We know the business reasons why the greenlighting of a streaming series beyond season three are fraught with downsides.  Cast and crew are typically eligible for huge jumps in pay, the echo effect potential when more episodes are in queue diminishes, and audiences typically diminish in later seasons.  Plus, at least the way Apple TV+’s is currently conceived, there’s even less of a need for a deeper library of bingable content than what may exist at a competing streamer.  Indeed, TED LASSO is produced by Warner Brothers, whose parent compant is flailing with the soon-to-be renamed MAX.   ATV+ is basically a network without many back-end rights.  In success, TED LASSO will, like FRIENDS, find its way back into a competitor’s ecosystem, and the more episodes they have will make it all the more valuable down the line.  So the business incentive for a company that effectively treats this platform as a software hook to move hardware, much like Sony has treated its production company, to go forward beyond this point is one that is, at best, debatable.

But Apple TV honchos Zack Van Amburg and Jamie Erlicht ran Sony’s TV business quite successfully (I’d like to think with the help of folks like myself) and would often make impassioned arguments for content they believed should be produced for creative and, at times, more overreaching reasons that parochial dollars-and-sense considerations.  So I’d like to offer my old colleagues this argument:

We’re heading into perhaps an even darker and more polarized time than we were in in the summer of 2020.  Every time we turn on the news and we see the images of a stumbling current President, an angry former President, a clueless Speaker of the House, a lying Long Island congressman, an insane Georgia congresswoman,  or a sneering Florida governor driving almost every defender of free speech and love to tears, the need for shows like TED LASSO to be an alternative to this sort of real world grows greater.  If we thought we were in trouble when BLM protests and crowdless bubbles were common, I’d argue those were almost the Roaring Twenties in hindsight.

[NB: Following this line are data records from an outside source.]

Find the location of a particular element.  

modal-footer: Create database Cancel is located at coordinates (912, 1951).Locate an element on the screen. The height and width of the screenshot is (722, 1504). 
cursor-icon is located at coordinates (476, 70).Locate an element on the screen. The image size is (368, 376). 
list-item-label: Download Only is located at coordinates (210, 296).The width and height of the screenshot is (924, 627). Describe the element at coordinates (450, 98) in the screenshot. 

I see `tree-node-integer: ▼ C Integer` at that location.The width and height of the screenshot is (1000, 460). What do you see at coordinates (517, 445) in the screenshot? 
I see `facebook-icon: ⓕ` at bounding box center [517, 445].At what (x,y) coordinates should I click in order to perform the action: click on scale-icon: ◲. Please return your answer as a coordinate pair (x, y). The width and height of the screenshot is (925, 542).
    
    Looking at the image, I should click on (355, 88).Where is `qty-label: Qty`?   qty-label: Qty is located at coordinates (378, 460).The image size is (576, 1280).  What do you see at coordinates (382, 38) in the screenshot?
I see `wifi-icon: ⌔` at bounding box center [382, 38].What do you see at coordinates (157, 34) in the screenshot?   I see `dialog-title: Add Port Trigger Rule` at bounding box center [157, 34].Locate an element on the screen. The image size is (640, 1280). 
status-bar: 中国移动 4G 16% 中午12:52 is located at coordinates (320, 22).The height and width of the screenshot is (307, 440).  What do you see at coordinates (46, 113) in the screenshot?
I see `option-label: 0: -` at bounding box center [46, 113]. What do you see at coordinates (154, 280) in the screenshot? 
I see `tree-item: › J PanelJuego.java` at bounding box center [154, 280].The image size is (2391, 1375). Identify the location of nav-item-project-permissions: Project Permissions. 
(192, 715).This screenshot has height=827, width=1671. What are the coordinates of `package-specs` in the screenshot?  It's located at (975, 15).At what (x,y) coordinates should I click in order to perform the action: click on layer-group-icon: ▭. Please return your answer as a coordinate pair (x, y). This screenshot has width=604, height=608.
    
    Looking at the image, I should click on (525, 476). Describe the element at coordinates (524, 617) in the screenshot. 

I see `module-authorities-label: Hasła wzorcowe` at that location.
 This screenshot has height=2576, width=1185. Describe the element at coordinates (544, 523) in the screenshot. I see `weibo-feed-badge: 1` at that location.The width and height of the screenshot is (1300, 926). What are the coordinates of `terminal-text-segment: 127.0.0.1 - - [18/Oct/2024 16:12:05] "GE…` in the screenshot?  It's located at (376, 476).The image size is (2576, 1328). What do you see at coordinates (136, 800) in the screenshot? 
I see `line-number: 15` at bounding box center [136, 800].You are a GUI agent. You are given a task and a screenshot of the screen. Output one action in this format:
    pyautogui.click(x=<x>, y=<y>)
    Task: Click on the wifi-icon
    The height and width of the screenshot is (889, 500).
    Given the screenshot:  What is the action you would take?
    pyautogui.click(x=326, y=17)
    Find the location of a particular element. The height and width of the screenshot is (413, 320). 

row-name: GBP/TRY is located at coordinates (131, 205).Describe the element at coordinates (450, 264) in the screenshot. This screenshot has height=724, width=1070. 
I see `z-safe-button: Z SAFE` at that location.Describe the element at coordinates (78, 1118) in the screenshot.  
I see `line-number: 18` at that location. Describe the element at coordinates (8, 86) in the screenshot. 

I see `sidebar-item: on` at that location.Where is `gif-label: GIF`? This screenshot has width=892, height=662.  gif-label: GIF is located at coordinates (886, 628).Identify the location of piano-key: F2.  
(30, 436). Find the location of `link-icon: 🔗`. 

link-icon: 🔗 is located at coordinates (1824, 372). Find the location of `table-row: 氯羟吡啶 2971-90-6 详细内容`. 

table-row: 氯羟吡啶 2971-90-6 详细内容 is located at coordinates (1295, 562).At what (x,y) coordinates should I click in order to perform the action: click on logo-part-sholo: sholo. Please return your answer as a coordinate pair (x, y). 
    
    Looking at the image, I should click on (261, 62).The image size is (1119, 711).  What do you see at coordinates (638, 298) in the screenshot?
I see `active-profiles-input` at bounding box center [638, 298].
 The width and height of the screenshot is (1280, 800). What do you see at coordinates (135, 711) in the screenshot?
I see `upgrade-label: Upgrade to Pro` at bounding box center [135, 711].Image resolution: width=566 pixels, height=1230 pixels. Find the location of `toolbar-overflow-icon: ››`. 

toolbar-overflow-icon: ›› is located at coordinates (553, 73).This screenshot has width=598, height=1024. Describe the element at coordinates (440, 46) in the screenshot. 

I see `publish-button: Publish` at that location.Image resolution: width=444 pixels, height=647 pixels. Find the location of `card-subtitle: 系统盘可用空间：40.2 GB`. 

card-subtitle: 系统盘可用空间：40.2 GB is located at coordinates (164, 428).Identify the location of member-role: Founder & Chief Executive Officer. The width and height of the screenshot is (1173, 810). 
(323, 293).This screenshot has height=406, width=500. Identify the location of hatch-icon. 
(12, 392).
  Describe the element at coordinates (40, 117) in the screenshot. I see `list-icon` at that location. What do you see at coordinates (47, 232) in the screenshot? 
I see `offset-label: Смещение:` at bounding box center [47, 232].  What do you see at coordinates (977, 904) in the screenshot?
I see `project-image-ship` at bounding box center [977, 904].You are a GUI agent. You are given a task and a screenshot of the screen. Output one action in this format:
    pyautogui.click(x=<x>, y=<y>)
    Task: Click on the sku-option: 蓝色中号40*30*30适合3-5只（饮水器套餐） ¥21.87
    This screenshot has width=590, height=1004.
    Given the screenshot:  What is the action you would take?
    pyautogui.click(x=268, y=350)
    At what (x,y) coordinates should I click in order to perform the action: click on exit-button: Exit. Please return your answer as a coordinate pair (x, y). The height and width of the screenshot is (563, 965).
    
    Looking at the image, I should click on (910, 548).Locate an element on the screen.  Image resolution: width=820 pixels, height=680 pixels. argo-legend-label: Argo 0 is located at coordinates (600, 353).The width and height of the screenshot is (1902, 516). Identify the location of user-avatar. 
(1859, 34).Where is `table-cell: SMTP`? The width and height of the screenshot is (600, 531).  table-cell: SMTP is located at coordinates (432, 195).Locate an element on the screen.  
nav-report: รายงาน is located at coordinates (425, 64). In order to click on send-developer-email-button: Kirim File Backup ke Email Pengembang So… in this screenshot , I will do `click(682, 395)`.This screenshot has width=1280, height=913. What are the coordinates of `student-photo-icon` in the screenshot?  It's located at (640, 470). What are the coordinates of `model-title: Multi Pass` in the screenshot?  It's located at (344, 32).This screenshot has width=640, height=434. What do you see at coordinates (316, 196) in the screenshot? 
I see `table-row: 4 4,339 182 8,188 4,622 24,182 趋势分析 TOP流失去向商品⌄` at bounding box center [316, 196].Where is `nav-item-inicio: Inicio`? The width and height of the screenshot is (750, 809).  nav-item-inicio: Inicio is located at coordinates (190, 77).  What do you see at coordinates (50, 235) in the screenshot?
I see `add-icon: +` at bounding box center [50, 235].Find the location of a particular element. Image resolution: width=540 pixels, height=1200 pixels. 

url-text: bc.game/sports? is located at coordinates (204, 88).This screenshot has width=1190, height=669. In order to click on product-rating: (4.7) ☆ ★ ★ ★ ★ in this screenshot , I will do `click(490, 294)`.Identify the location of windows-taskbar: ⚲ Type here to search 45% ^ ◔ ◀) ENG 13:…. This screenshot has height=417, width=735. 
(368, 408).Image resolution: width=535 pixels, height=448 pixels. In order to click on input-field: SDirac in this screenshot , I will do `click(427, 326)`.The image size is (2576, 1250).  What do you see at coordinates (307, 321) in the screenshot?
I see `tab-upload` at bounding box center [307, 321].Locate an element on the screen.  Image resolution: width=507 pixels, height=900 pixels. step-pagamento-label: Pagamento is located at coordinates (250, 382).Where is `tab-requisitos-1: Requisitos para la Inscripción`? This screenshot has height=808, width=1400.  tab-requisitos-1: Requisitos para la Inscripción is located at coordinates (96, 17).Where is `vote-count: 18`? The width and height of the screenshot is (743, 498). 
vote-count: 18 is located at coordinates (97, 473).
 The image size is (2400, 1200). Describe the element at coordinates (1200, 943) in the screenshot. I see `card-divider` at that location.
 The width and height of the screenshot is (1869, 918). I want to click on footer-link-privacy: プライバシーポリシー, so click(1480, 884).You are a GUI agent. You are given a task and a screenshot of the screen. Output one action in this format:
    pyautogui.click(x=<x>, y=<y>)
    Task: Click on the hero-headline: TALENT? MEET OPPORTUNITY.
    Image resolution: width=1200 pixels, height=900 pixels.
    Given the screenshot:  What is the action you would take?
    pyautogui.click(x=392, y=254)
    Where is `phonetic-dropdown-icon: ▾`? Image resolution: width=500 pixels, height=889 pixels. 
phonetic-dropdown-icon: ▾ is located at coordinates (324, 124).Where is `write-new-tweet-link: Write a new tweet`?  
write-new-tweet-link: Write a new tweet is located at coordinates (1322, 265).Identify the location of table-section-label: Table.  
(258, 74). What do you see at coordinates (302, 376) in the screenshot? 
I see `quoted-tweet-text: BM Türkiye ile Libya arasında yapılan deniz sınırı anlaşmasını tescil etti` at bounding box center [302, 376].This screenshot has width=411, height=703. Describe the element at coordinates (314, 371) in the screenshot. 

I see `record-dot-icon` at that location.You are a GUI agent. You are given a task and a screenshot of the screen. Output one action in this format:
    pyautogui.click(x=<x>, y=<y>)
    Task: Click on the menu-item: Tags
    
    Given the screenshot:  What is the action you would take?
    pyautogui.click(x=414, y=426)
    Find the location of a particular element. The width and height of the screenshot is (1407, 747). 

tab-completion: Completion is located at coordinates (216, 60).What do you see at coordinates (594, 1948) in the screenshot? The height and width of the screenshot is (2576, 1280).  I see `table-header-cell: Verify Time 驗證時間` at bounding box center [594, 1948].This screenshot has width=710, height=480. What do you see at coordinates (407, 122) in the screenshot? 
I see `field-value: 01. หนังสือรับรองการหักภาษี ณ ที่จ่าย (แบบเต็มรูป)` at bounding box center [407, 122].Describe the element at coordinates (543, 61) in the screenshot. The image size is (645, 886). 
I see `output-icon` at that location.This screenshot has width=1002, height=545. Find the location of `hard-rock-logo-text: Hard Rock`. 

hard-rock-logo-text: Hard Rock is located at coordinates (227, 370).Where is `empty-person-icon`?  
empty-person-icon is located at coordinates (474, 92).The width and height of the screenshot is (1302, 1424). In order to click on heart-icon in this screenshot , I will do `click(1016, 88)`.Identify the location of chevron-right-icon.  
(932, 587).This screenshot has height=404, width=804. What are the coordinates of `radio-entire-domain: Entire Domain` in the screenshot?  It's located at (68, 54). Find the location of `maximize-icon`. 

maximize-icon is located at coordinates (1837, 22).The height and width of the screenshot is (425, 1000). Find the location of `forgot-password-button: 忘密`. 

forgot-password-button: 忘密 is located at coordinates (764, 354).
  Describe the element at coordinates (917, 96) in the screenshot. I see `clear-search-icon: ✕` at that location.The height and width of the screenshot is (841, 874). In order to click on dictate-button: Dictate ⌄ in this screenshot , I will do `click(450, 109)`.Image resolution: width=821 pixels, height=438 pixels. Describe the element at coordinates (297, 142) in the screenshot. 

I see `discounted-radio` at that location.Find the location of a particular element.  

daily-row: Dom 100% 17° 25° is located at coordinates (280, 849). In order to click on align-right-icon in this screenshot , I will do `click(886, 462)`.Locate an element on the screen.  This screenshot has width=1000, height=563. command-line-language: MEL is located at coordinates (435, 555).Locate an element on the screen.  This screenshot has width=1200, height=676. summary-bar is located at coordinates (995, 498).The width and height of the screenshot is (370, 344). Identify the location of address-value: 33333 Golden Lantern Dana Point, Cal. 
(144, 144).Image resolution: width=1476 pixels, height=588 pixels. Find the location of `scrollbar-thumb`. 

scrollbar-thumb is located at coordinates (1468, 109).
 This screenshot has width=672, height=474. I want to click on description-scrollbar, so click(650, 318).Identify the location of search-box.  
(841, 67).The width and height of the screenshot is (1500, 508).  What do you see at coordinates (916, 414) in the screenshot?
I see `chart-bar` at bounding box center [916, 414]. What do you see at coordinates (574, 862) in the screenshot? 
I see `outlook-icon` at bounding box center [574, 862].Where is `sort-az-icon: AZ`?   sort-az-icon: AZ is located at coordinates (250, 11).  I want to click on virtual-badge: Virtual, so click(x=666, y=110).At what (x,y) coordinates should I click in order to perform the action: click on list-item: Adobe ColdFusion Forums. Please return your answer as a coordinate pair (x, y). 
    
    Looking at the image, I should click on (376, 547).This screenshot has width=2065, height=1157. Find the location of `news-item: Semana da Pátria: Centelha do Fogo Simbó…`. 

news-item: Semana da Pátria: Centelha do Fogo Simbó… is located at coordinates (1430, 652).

If there’s concern that this particular storyline may be running its course, hell, Apple just plunked down what amounts to chump change to invest in an exclusive window for MLS coverage.  Reportedly, they will announce later this week some participation in Pac 12 sports, a conference reeling from the losses of USC and UCLA to the Big 10.  Maybe a return of Lasso’s to America, where both of those worlds could be integrated (you could always make him the coach of an Oakland franchise to compete in a derby with San Jose, and perhaps give Keeley a job with the Pac 12 conference to try and sell that Trojan (well, Trojan-less) horse to media outlets in the process.  In other companies, that’s called synergy.  In this case, I’d call it an investment in keeping the world from cratering.

The world could use a lot more TED LASSO.  It doesn’t seem like too many other outlets are intent on making anything quite as positive, or capable of making anything as good.  Whatever the cost might be to make a few more seasons, and, yes, give more people like me a reason to continue to find $7 a month in our couch cushions to keep subscribing despite its relatively meager library and its array of critically acclaimed yet denser and less bingable originals, should be considered a write-off.

I’m officially LASSOed.  Don’t tighten the noose by choking it off just yet.